**The tasks**
1 - From the message below, extract everything from "The terminology has" down to "for the draft.)".
2 - In the message below, which mailing list was the terminology originally mailed to?
3 - Summarize the message below in two sentences.

**Source extract**
## START

Dan Connolly (connolly@w3.org)
Sun, 9 Apr 95 09:52:52 EDT

Glenn Adams writes:
>

Lots of stuff, included below (apologies to those who have seen this
already). He presents a lot of background and evidence, along with
a proposal.

While the background is invaluable, I don't see the proposal as a
significant improvement in clarity over the existing published
verbage.

I think my draft now stands on its own. Please review it (I'm sending
it out as an internet draft, and it's always available at:
http://www.w3.org/hypertext/WWW/MarkUp/html-spec/charset-harmful.html). I
believe that it presents (and justifies) a terminology that is
rigorous, internally consistent, and sufficiently expressive.

The terminology has not changed in substance since I originally mailed
it to the MIMESGML working group mailing list (is that archived?) I am
quite confident that it is internally consistent, and at least for the
purposes of HTML 2.0, sufficiently expressive. In fact, I believe it
is sufficiently expressive for general ISO standards use.

The draft probably still needs a few more examples, and some general
polishing, and I welcome comments and questions. (The answers usually
make good supporting material for the draft.)

Comments on Gary's Proposal:

> (b) character repertoire : a collection of distinct characters
>
> NOTE - two characters are distinct if and only if they have distinct
> names in the context of an identified character repertoire.

The word is _set_. "collection of distinct..." is just the kind of
dancing around established mathematical terminology that got us in the
mess we're in. And this stuff about "in the context of an identified ..."
is dangerously misleading.

The notion of character is primitive. The other definitions are built
on top of it. It's all well and good to map characters to names via
some widely published 1-1 function F, and to deduce from F(c1) = F(c2)
that c1 = c2. But to define characters in terms of their names is
absurd: what are the names made of, after all?

* Do we really need this "bit combinations" nonsense? Isn't
octet good enough? If not, bit combinations needs to be
treated more rigorously.

I think some examples in the "Character Encoding" section about how,
for example, 7bit and 16bit character encodings are, in practice,
defined in terms of octets will allow us to dispense with this "bit
combinations" stuff.

Here's Gary's Message...

## END

**Stored rows**
## START

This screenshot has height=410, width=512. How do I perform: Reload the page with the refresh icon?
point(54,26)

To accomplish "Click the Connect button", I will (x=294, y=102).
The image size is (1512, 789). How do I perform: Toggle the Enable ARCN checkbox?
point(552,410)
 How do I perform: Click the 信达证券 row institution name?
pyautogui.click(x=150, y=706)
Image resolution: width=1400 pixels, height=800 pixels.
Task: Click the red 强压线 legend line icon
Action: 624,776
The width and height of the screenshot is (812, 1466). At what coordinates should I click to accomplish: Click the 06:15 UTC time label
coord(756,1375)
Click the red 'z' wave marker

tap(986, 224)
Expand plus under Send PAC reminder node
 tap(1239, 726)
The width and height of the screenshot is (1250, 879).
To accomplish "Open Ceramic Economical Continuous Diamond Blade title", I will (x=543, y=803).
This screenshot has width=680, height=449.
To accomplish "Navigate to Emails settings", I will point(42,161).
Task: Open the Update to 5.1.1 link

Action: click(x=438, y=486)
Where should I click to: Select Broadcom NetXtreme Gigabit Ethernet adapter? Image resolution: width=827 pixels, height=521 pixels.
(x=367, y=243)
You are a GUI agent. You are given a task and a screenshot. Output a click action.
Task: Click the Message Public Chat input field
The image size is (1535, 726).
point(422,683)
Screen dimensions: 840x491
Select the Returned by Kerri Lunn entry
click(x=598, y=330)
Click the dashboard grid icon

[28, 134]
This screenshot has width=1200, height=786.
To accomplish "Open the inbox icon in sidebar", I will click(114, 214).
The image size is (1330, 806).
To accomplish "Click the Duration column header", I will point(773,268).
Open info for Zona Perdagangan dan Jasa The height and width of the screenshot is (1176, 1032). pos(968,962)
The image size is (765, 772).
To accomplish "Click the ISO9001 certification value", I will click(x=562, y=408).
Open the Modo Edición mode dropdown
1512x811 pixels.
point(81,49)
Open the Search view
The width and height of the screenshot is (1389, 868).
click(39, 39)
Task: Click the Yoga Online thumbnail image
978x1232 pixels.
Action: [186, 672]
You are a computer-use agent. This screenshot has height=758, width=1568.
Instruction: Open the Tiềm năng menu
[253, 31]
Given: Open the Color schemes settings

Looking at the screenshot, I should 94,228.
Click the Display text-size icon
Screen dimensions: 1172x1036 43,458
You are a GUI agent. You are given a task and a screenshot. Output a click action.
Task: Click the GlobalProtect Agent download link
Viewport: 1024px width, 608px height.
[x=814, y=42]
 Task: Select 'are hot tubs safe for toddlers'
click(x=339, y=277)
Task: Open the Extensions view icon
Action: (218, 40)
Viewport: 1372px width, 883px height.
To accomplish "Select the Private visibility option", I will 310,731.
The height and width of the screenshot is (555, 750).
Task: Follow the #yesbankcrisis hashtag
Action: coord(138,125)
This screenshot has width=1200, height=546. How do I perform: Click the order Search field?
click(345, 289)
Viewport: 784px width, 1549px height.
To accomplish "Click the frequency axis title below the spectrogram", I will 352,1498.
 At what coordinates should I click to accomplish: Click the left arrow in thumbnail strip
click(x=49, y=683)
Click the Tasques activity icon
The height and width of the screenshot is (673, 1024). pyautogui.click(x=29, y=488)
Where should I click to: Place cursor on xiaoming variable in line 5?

## END

**Solutions to the exercise**
1 -
The terminology has not changed in substance since I originally mailed
it to the MIMESGML working group mailing list (is that archived?) I am
quite confident that it is internally consistent, and at least for the
purposes of HTML 2.0, sufficiently expressive. In fact, I believe it
is sufficiently expressive for general ISO standards use.

The draft probably still needs a few more examples, and some general
polishing, and I welcome comments and questions. (The answers usually
make good supporting material for the draft.)

2 - The MIMESGML working group mailing list.

3 - The writer finds the proposal's background invaluable but sees no significant gain in clarity over the existing published wording, and asks for review of a draft whose terminology the writer considers rigorous, internally consistent and sufficiently expressive. Answering the proposal, the writer argues that "set" is the right word for a character repertoire, that character is a primitive notion that cannot be defined by names, and that examples showing encodings defined in terms of octets could make "bit combinations" unnecessary.